Birth weight under 2.5 Kg, the presence of the symptomatic heart failure, surgery after the age of 6 months, and low caloric intake are considered risk factors for the malnutrition (33). Our findings have shown that the lower birth weight is associated with all types of growth impairment, with all range of the severity. Previous studies stated that younger age at the time of surgery has a positive effect on nutritional recovery (33-35). Delayed corrective surgery is considered to be a risk factor for growth failure and malnutrition (10), but according to a study by Vaidyanathan et al., malnutrition existed in 27% of the patients even after the early surgery. They also stated that significant improvement in nutritional status on short term follow-up is achieved by the corrective surgery; furthermore, children under five years old are more sensitive to the impact of malnutrition (36, 37). In our study, the age range was 0.03 - 176 months, mostly (89.3%) under five years old, which is a vulnerable group. The surgery is usually postponed because of the overwhelming load of the patients related to the equipment; this is the probable reason for the mean age of 23.52 ± 29.38.

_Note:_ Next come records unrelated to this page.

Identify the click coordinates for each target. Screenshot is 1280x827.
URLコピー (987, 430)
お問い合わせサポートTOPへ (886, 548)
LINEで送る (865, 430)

All types of malnutrition, especially severe forms increase the mortality risk (7). Recurrent hospitalization, poor surgical outcomes, and persistent somatic growth failure are other complications of malnutrition in patients with CHD (38, 39). On the other hand, prolonged and recurrent hospitalization worsens the nutritional status (40). Previous studies have found that growth failure in early childhood is related to delayed mental development, poor school performance, and reduced intellectual abilities (8). Based on our findings, generally, severe malnutrition causes prolonged ICU stay following the surgery, and by detail, moderate and severe immediate and severe chronic malnutrition lead to a more protracted ICU stay.

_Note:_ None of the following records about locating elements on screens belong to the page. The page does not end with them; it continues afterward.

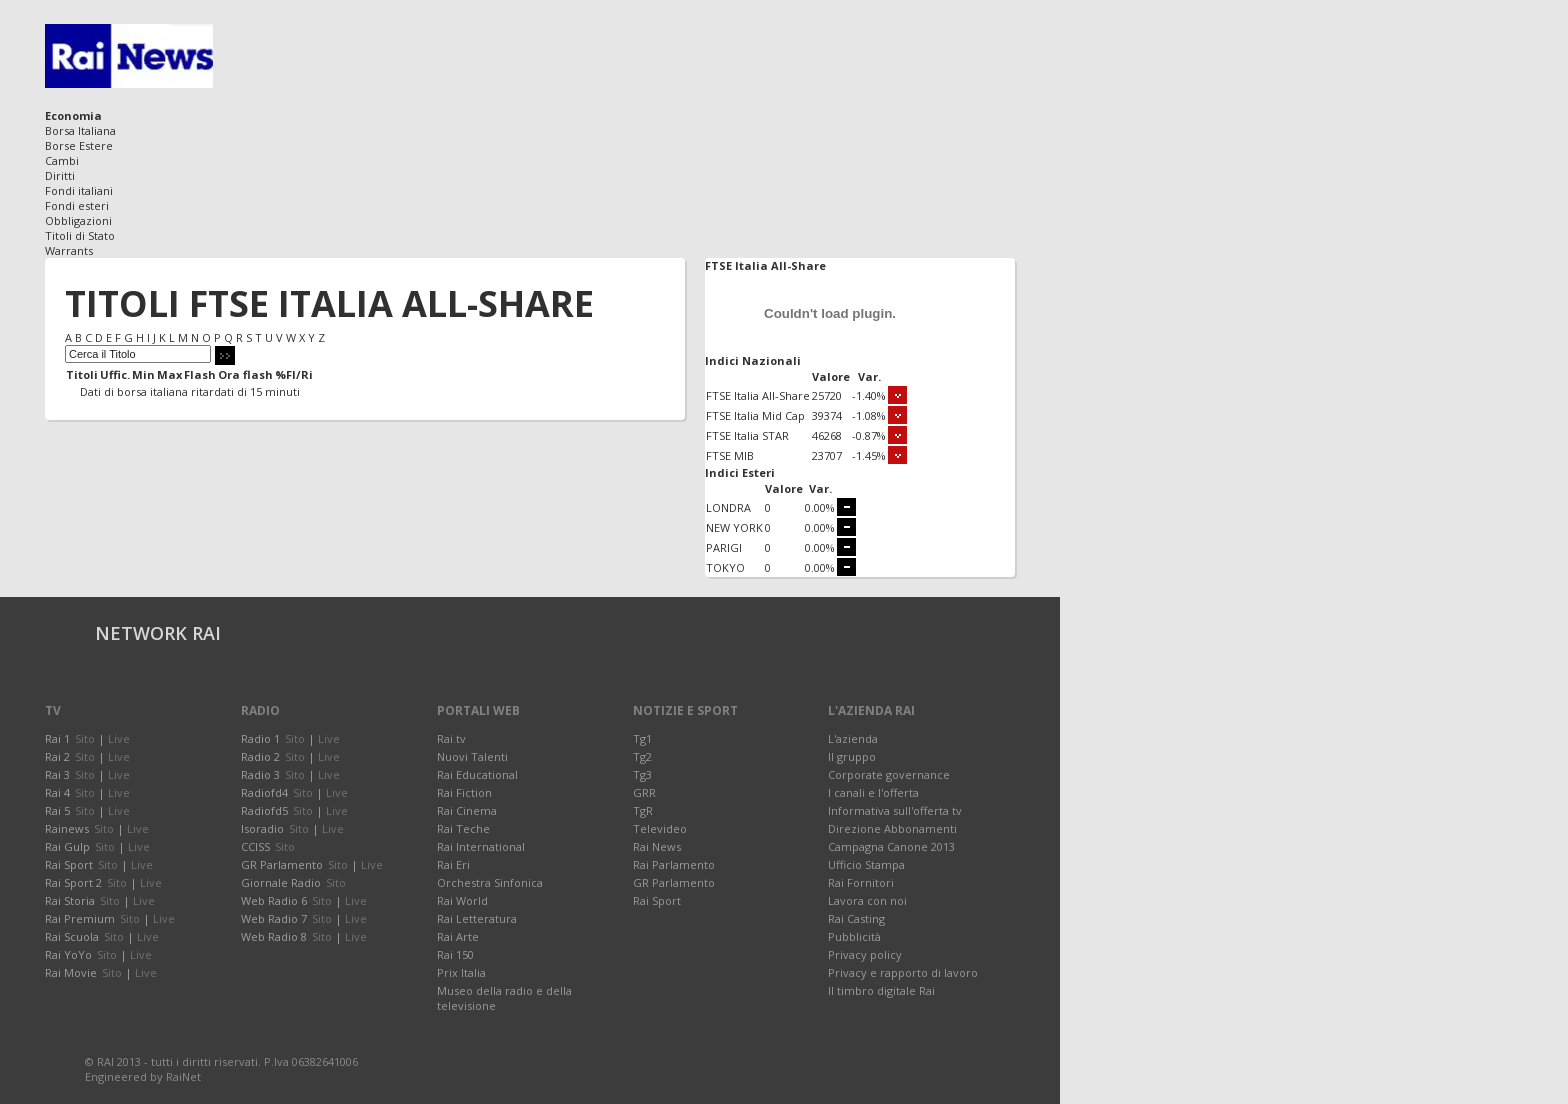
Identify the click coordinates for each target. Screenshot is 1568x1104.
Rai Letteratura (477, 918)
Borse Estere (79, 145)
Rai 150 (455, 954)
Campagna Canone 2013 (891, 846)
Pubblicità (854, 936)
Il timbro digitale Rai (881, 990)
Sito (85, 738)
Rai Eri (453, 864)
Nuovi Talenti (472, 756)
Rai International (481, 846)
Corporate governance (889, 774)
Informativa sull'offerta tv (895, 810)
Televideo (660, 828)
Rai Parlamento (674, 864)
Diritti (60, 175)
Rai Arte (458, 936)
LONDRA (728, 507)
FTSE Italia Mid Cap (755, 415)
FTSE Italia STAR (747, 435)
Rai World (462, 900)
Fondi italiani (79, 190)
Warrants (69, 250)
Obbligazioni (78, 220)
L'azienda (853, 738)
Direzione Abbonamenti (892, 828)
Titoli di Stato (80, 235)
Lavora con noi (867, 900)
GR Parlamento (674, 882)
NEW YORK (734, 527)
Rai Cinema (467, 810)
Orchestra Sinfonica (490, 882)
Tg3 (642, 774)
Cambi (62, 160)
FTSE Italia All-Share (758, 395)
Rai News (657, 846)
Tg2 (642, 756)
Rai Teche (463, 828)
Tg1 (642, 738)
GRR (644, 792)
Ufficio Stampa (866, 864)
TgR (643, 810)
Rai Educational (477, 774)
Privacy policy (865, 954)
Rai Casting (856, 918)
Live (119, 738)
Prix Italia (461, 972)
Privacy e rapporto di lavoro (903, 972)
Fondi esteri (77, 205)
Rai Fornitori (861, 882)
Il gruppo (852, 756)
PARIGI (724, 547)
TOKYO (725, 567)
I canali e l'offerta (873, 792)
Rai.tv (451, 738)
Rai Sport (657, 900)
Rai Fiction (464, 792)
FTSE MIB (730, 455)
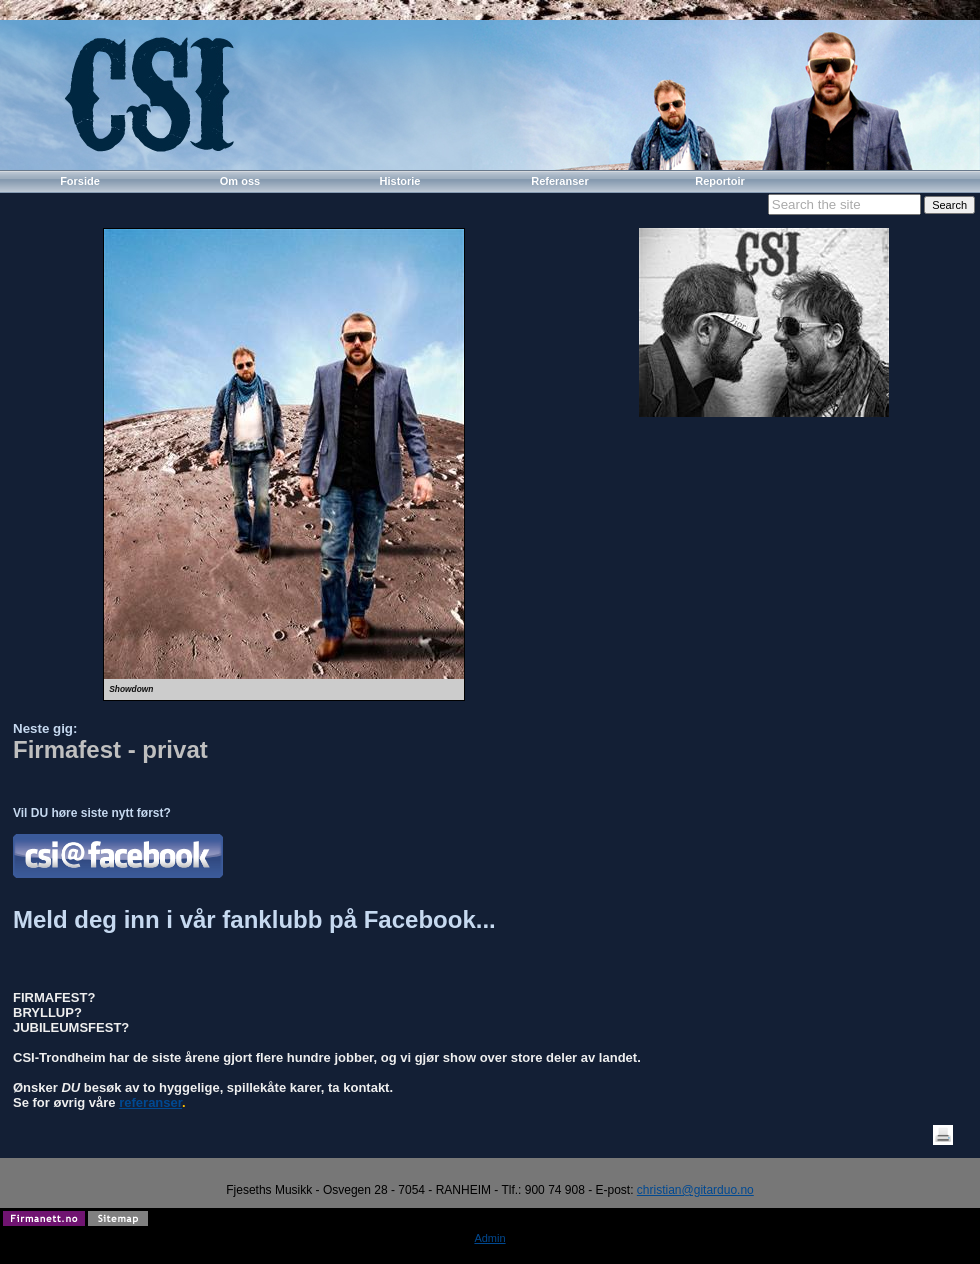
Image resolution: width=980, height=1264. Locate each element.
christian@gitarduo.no (695, 1190)
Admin (489, 1238)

According to a study done by Okoromah et al., the presence of the heart failure, type of cardiac defect, duration of the symptoms, age of under 5 years, and poor dietary fat intake are the possible predictors of malnutrition (30). In our study, the high prevalence of the malnutrition and related complications during and after surgical repair showed the importance of nutritional support and interventions in patients with CHD.